This project demonstrates two approaches for enabling an LLM to explore and reason
over a shared docs/ folder using the Model Context Protocol (MCP):
- Local MCP Tool-Calling — tools executed within the Python process
- Remote MCP Server — a standalone HTTP MCP server exposed to an LLM
See the README files within the relevant local or remote folders for additional information and instructions
-
Navigate to the Groq Console:
https://console.groq.com/home - Create a new project in the dashboard.
-
Navigate to the API Keys section:
https://console.groq.com/keys - Generate a new API key.
- Copy the key (it will not be shown again).
In the root of this repository, create a file named:
.envAdd the following template:
GROQ_API_KEY=gsk_your_generated_key_here
# Only required for remote MCP usage:
DOCS_MCP_URL=https://your-public-endpoint/mcp
Notes:
GROQ_API_KEYis required for both local and remote modes.DOCS_MCP_URLis only required when using the remote MCP server.- Ensure the file is named exactly
.envand placed in the project root.
python -m venv .venv
.\.venv\Scripts\activate
pip install -r requirements.txt
-
Local MCP:
python call-local-docs-mcp.py -
Remote MCP:
Follow the detailed setup instructions inside:
remote_mcp/README.md
The local approach provides an “agentic loop” directly within Python, using Groq’s
chat.completions API with structured tool-calling. The model is exposed to two tools:
list_docs()— returns all filenames indocs/read_doc(path)— returns file contents by name
A conversational loop is constructed manually. The sequence runs as follows:
-
The script creates an initial forged chat history:
- system – instructs the model to act as a documentation assistant and to explain why it is using each tool and what it expects to get back.
- user – contains the actual query.
-
On each iteration, the full chat history plus the tool schemas is sent to the model.
The model responds with either:
- one or more structured tool calls, or
- a natural-language answer with no tool calls.
-
When tool calls are present:
- An assistant message containing the tool call(s) and the model’s commentary is added to the conversation.
- Each tool is executed locally in Python.
- A corresponding tool message containing the raw result is added.
- The loop continues with the updated history.
- When the model returns a message with no tool calls, this is treated as the final answer.

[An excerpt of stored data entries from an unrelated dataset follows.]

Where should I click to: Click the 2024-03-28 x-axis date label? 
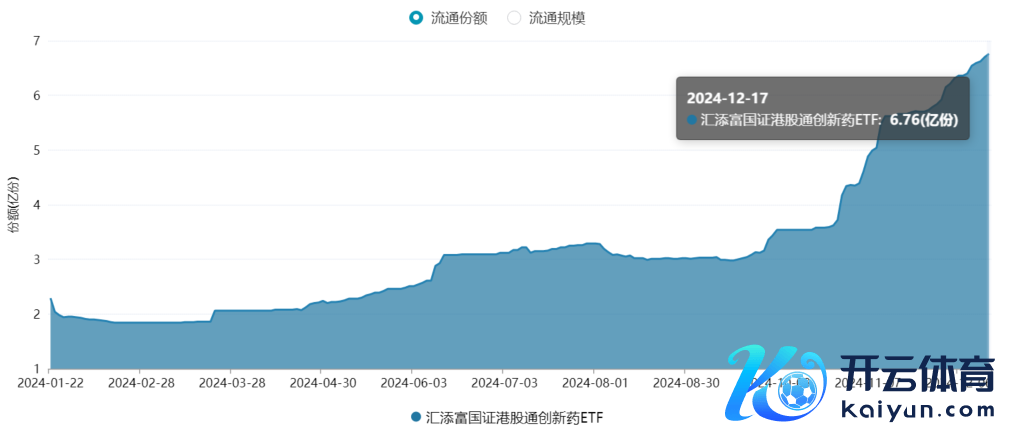[x=231, y=381]
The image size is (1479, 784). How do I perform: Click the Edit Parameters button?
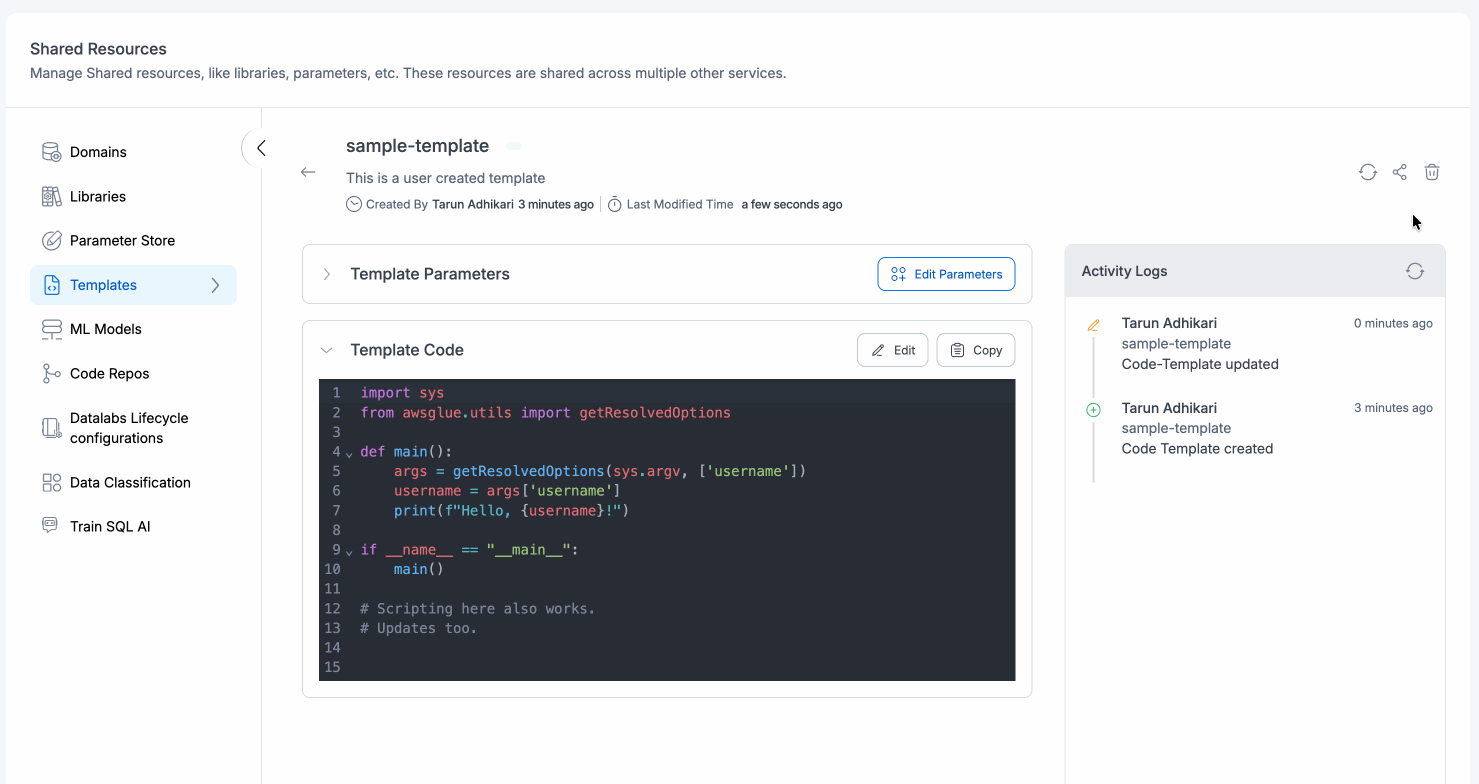946,273
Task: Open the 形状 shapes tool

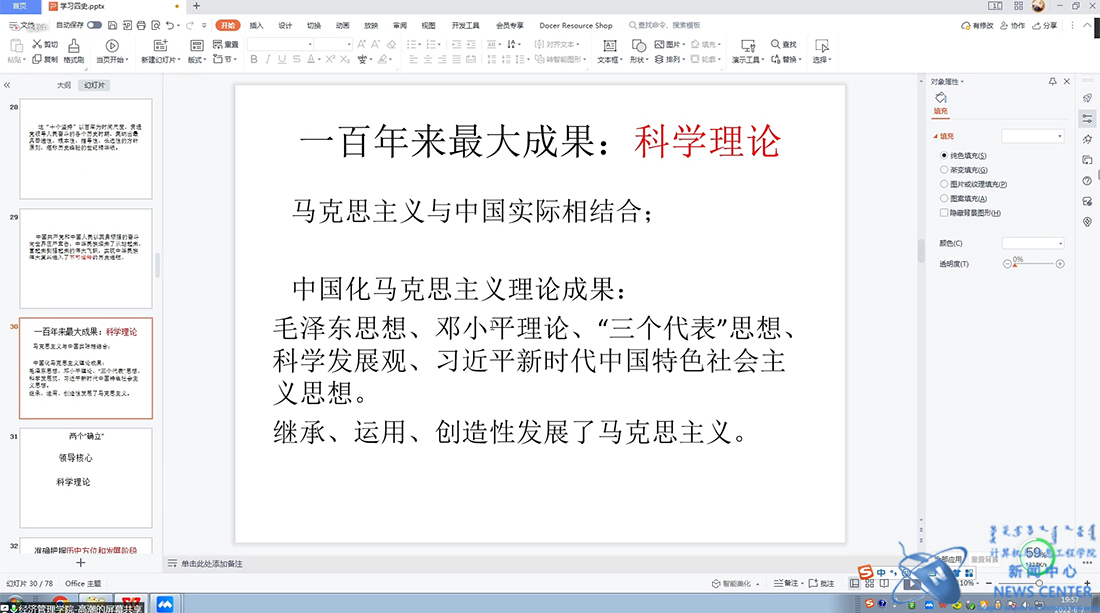Action: click(x=637, y=45)
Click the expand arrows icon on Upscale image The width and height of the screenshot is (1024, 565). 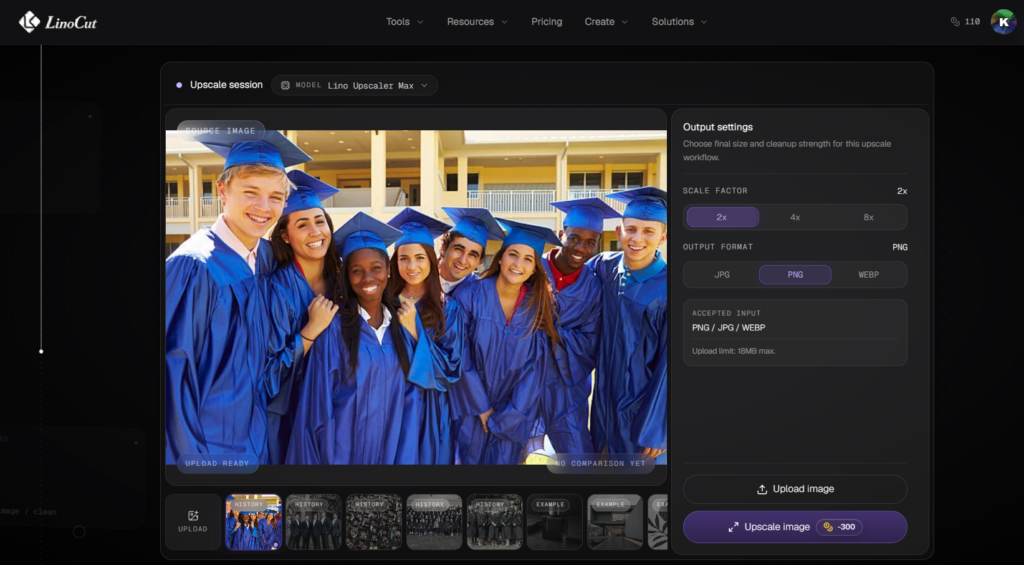733,527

- The loop hard-stops after a small max iteration count to prevent infinite tool usage.
At each iteration the script:
- Prints a short “thoughts” trace to the console showing:
- the iteration number,
- the model’s commentary about why it is using tools, and
- the tool name(s) and raw argument JSON.
- Logs the full conversation, raw responses, tool calls, and tool results to a timestamped file under
./logs/.
The local agent can be executed directly from the project root using:
python call-local-docs-mcp.py
I have a design document outlining a project I wish to work on.
Additionally, I have employee profile documents.
Please find the most suitable employee to work on the project,
and give a quick summary of what the project is and why this employee is suitable.
[Iteration 1] Model requested tool(s):
Commentary: I will first list all documents in the shared docs folder to see what is available.
→ Tool: list_docs Args: {}
[Iteration 2] Model requested tool(s):
Commentary: I will read the design specification to understand the project requirements.
→ Tool: read_doc Args: {"path": "design-spec.md"}
[Iteration 3] Model requested tool(s):
Commentary: I will now inspect the employee profiles to find the best match for this project.
→ Tool: read_doc Args: {"path": "employee-profile-JT.txt"}
→ Tool: read_doc Args: {"path": "employee-profile-VB.txt"}
The project outlined in the design document is for a Retrieval-Augmented Generation (RAG)
data pipeline to support an MCP-based agent. The pipeline will ingest documents from a
designated project folder, transform them into searchable vector representations, and
expose retrieval capabilities as MCP tools that can be invoked by the Groq-hosted model.
Based on the employee profiles, Jeffrey Brian Thompson (Data Engineer and Scientist) is
the most suitable employee to work on this project. His primary expertise includes Data
Engineering, SQL, Python, and AWS S3 Buckets, which are relevant to the project's
requirements. Additionally, his experience in data warehousing, analytics engineering,
and technical documentation will be valuable in designing and implementing the RAG
data pipeline.
This local mode does not require networking, hosting, tunneling, or external MCP connectors.
Only a Groq API key (for the LLM) and access to the local docs/ folder are required.
The remote approach runs a standalone MCP HTTP server exposing the same tools
(list_docs and read_doc). The LLM communicates with the tools through
the Model Context Protocol rather than through direct, locally orchestrated tool-calling.
- The server is an independent FastMCP HTTP process.
- The LLM discovers tools through an MCP connector.
- The server must be reachable at a public URL (e.g. via ngrok).
- The Groq Responses API handles orchestration.
For full remote setup instructions, see:
remote_mcp/README.md
├── docs/
├── local_mcp/
├── remote_mcp/
├── call-local-docs-mcp.py
├── call-remote-docs-mcp.py
├── requirements.txt
└── .env